Die Ausgangslage ist im Prinzip einfach. Die American Footballer der Rostock Griffins brauchen im Relegationsspiel gegen die Assindia Cardinals einen Sieg, um in die 2. German Football League (2. GFL) Nord aufzusteigen. „Fakt ist, dass bei uns alles passen muss, wir einen Sahnetag erwischen müssen“, sagt Jens Putzier, Abteilungsleiter der Griffins.

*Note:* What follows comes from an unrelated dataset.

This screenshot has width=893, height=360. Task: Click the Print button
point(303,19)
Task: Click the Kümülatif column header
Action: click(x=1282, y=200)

Die Rostocker – Meister der Regionalliga Ost – unterlagen zum Auftakt der Entscheidungsrunde bei den Ritterhude Bagders (Meister Nord) unglücklich mit 6:13. Die Dachse wiederum kamen in Essen mit 0:43 unter die Räder. „Daher ist die Ausgangslage klar. Wir benötigen einen Sieg, um sportlich aufzusteigen. Es wird kein Rechnen auf dem Platz nötig sein“, so Putzier. Die Gäste sind allerdings ein Gegner von großem Kaliber: „Sie waren lange in der 1. und 2. Liga, haben zudem Spieler in ihren Reihen, die im Dunstkreis der Nationalmannschaft stehen. Dennoch glaube ich nicht, dass wir 0:40 oder dergleichen abgeschlachtet werden.“

Wie ernst die Essener das Duell am Sonnabend um 15 Uhr im Rostocker Leichtathletikstadion nehmen, verdeutlicht die Tatsache, dass das Team aus Nordrhein-Westfalen bereits morgen anreist. „Wir haben eine kleine Chance und wollen versuchen, sie mit der Unterstützung unseres tollen Publikums zu nutzen“, sagt Putzier, der darauf hofft, dass die 1000-Zuschauer-Marke am Wochenende geknackt wird: „Das wäre der Wahnsinn.“

Auch bei einer Niederlage wäre der Traum vom Aufstieg in die 2. GFL wohl nicht endgültig vorbei. Möglicherweise könnten die Rostocker auch wegen Umverteilungen nachrutschen.